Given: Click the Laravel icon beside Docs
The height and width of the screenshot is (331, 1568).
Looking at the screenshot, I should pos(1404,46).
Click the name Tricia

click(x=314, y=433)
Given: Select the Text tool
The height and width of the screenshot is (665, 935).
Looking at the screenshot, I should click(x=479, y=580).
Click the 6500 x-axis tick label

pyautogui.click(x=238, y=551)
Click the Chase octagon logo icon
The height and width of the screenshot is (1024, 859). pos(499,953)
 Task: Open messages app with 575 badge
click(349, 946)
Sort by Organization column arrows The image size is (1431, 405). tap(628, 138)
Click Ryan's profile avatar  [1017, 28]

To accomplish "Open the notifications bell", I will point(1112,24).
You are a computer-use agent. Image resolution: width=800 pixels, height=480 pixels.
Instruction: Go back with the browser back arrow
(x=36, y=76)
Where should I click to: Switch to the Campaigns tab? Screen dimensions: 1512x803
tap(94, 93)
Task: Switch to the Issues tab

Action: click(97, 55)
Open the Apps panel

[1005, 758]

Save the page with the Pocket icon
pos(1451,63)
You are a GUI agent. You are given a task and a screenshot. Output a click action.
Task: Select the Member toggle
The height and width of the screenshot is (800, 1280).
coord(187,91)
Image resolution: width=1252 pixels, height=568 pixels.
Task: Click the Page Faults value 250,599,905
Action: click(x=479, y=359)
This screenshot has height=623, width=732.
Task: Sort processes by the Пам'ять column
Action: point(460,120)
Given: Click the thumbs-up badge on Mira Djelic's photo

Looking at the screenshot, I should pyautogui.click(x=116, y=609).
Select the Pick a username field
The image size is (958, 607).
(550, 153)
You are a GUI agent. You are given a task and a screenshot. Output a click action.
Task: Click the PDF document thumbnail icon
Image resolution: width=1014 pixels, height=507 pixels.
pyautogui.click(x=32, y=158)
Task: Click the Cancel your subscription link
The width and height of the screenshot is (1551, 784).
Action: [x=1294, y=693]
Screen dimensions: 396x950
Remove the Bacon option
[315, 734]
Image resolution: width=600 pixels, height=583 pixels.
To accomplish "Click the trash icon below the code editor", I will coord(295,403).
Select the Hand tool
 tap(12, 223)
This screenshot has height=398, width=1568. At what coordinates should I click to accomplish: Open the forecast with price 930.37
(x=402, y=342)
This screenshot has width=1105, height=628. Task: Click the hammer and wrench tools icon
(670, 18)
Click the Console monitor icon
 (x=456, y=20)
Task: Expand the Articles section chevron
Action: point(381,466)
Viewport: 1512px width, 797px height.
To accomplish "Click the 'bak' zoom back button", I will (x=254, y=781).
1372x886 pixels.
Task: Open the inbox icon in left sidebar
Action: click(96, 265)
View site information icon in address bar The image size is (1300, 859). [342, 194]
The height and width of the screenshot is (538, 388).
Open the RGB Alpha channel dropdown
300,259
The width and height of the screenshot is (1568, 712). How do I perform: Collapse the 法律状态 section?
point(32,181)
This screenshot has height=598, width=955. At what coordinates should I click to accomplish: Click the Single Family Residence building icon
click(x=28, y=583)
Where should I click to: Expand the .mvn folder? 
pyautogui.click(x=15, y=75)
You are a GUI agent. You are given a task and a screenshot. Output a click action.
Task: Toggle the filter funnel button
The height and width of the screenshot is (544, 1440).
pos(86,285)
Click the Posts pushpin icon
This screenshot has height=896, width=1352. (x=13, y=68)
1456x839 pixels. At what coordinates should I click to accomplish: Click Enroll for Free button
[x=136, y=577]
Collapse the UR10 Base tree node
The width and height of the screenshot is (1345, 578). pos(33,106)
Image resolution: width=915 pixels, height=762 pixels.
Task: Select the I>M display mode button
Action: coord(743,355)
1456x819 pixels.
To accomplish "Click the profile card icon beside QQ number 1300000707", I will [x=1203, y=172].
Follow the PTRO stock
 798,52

» **WRITTEN REQUEST**
Write out all of the items above again, swapping each "GUI agent" for "screen assistant" and leaving everything else untouched.

» **COMPLETED EXERCISE**
Given: Click the Laravel icon beside Docs
The height and width of the screenshot is (331, 1568).
Looking at the screenshot, I should pos(1404,46).
Click the name Tricia

click(x=314, y=433)
Given: Select the Text tool
The height and width of the screenshot is (665, 935).
Looking at the screenshot, I should click(x=479, y=580).
Click the 6500 x-axis tick label

pyautogui.click(x=238, y=551)
Click the Chase octagon logo icon
The height and width of the screenshot is (1024, 859). pos(499,953)
 Task: Open messages app with 575 badge
click(349, 946)
Sort by Organization column arrows The image size is (1431, 405). tap(628, 138)
Click Ryan's profile avatar  [1017, 28]

To accomplish "Open the notifications bell", I will point(1112,24).
You are a computer-use agent. Image resolution: width=800 pixels, height=480 pixels.
Instruction: Go back with the browser back arrow
(x=36, y=76)
Where should I click to: Switch to the Campaigns tab? Screen dimensions: 1512x803
tap(94, 93)
Task: Switch to the Issues tab

Action: click(97, 55)
Open the Apps panel

[1005, 758]

Save the page with the Pocket icon
pos(1451,63)
You are a screen assistant. You are given a task and a screenshot. Output a click action.
Task: Select the Member toggle
The height and width of the screenshot is (800, 1280).
coord(187,91)
Image resolution: width=1252 pixels, height=568 pixels.
Task: Click the Page Faults value 250,599,905
Action: click(x=479, y=359)
This screenshot has height=623, width=732.
Task: Sort processes by the Пам'ять column
Action: point(460,120)
Given: Click the thumbs-up badge on Mira Djelic's photo

Looking at the screenshot, I should pyautogui.click(x=116, y=609).
Select the Pick a username field
The image size is (958, 607).
(550, 153)
You are a screen assistant. You are given a task and a screenshot. Output a click action.
Task: Click the PDF document thumbnail icon
Image resolution: width=1014 pixels, height=507 pixels.
pyautogui.click(x=32, y=158)
Task: Click the Cancel your subscription link
The width and height of the screenshot is (1551, 784).
Action: [x=1294, y=693]
Screen dimensions: 396x950
Remove the Bacon option
[315, 734]
Image resolution: width=600 pixels, height=583 pixels.
To accomplish "Click the trash icon below the code editor", I will coord(295,403).
Select the Hand tool
 tap(12, 223)
This screenshot has height=398, width=1568. At what coordinates should I click to accomplish: Open the forecast with price 930.37
(x=402, y=342)
This screenshot has width=1105, height=628. Task: Click the hammer and wrench tools icon
(670, 18)
Click the Console monitor icon
 (x=456, y=20)
Task: Expand the Articles section chevron
Action: point(381,466)
Viewport: 1512px width, 797px height.
To accomplish "Click the 'bak' zoom back button", I will (x=254, y=781).
1372x886 pixels.
Task: Open the inbox icon in left sidebar
Action: click(96, 265)
View site information icon in address bar The image size is (1300, 859). [342, 194]
The height and width of the screenshot is (538, 388).
Open the RGB Alpha channel dropdown
300,259
The width and height of the screenshot is (1568, 712). How do I perform: Collapse the 法律状态 section?
point(32,181)
This screenshot has height=598, width=955. At what coordinates should I click to accomplish: Click the Single Family Residence building icon
click(x=28, y=583)
Where should I click to: Expand the .mvn folder? 
pyautogui.click(x=15, y=75)
You are a screen assistant. You are given a task and a screenshot. Output a click action.
Task: Toggle the filter funnel button
The height and width of the screenshot is (544, 1440).
pos(86,285)
Click the Posts pushpin icon
This screenshot has height=896, width=1352. (x=13, y=68)
1456x839 pixels. At what coordinates should I click to accomplish: Click Enroll for Free button
[x=136, y=577]
Collapse the UR10 Base tree node
The width and height of the screenshot is (1345, 578). pos(33,106)
Image resolution: width=915 pixels, height=762 pixels.
Task: Select the I>M display mode button
Action: coord(743,355)
1456x819 pixels.
To accomplish "Click the profile card icon beside QQ number 1300000707", I will [x=1203, y=172].
Follow the PTRO stock
 798,52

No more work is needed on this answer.